Forty-two percent of American Muslims support gay marriage, while only 28 percent of evangelical Protestants do the same.
Only Mormons and Jehovah’s Witnesses have lower support, with 26 percent of Mormons supporting gay marriage and 14 percent of Jehovah’s Witnesses saying the same.
Buddhists, Jewish people, and “unaffiliated” people have the highest support levels, with 80 percent or more of each group supporting same-sex marriage. But even traditionally hostile groups like Catholics and Orthodox Christians poll over 50 percent support levels. Fifty-seven percent of mainline Protestants also gave favorable views to marriage equality.
Fifty-three percent of all adults in the United States support marriage equality, while 39 percent oppose.
Digging deeper into the data, generational splits appears. Evangelicals are older, whiter, and much more settled in the United States. Baby boomers make up the plurality of evangelical Christians, with some 35 percent of all evangelicals classified as baby boomers, or the generation born in the post-war ’50s and ’60s.
Muslims, while a much smaller share of the population, are overwhelmingly millennial or younger, with some 81 percent of Muslims aged 49 or younger and 44 percent in the very young cohort of 18-29. They’re also overwhelmingly immigrants at 64 percent.

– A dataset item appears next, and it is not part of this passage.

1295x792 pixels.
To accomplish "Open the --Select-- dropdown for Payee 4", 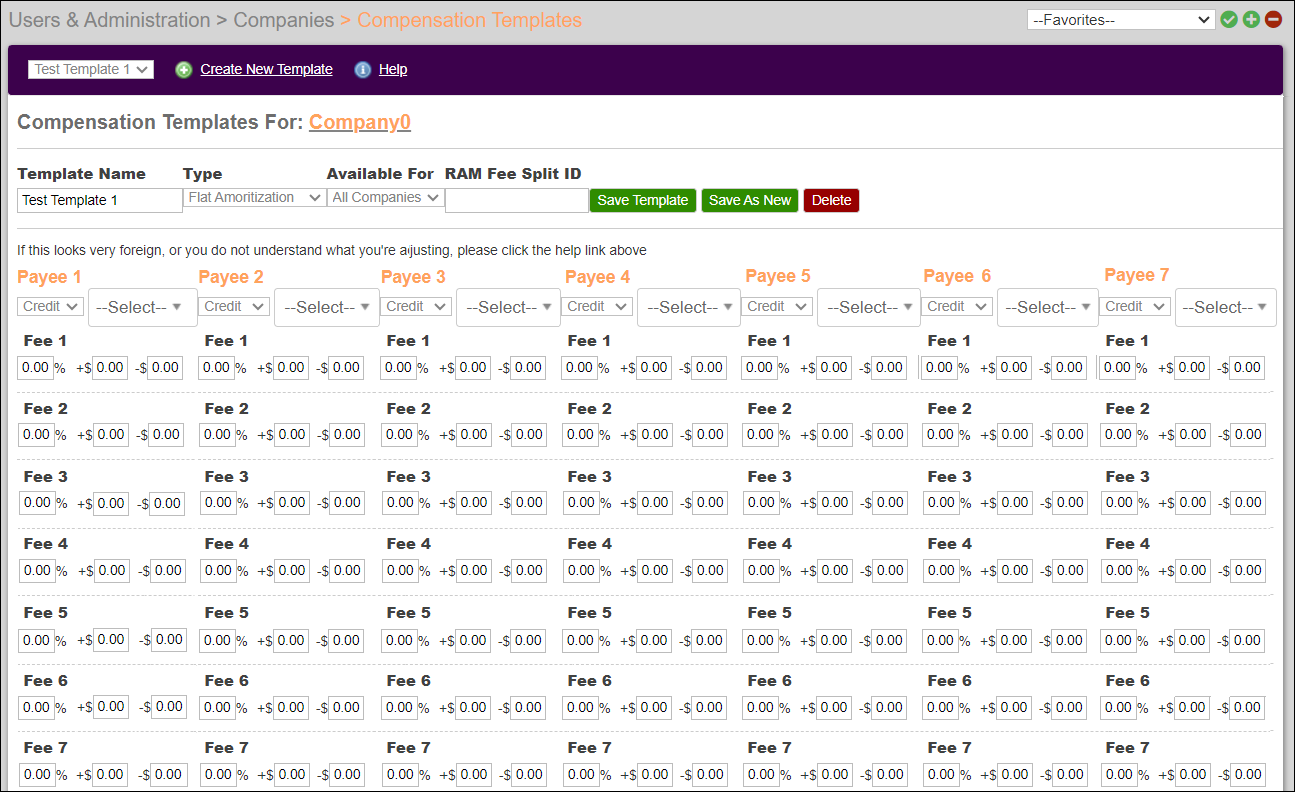I will (688, 307).
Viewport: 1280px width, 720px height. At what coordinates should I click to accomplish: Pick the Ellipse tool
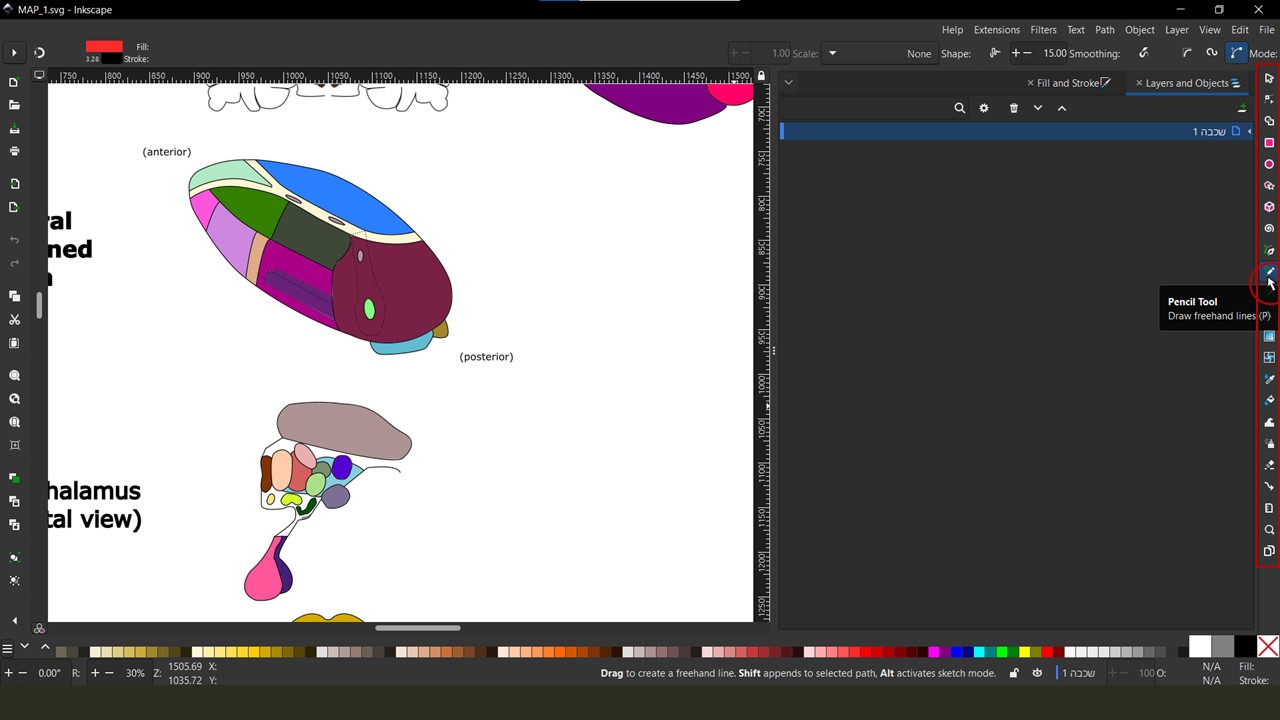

There is a clear generational divide on same-sex marriage, with older, Silent Generation voters being the least supportive living generation, while younger millennials are the highest. Baby boomers are the second lowest supporters of same-sex marriage, with 56 percent supporting compared to 74 percent of millennials.
In other words, younger Muslims are adopting attitudes very similar to the rest of their national cohort, at least on the issue of same-sex marriage. That contrasts starkly with overseas intolerance of same-sex marriage in many Muslim countries, where homosexuality can still be punishable by death in places like Saudi Arabia, Yemen, Iran, and Afghanistan . Yet according to this data, fears of imported intolerance are vastly overblown.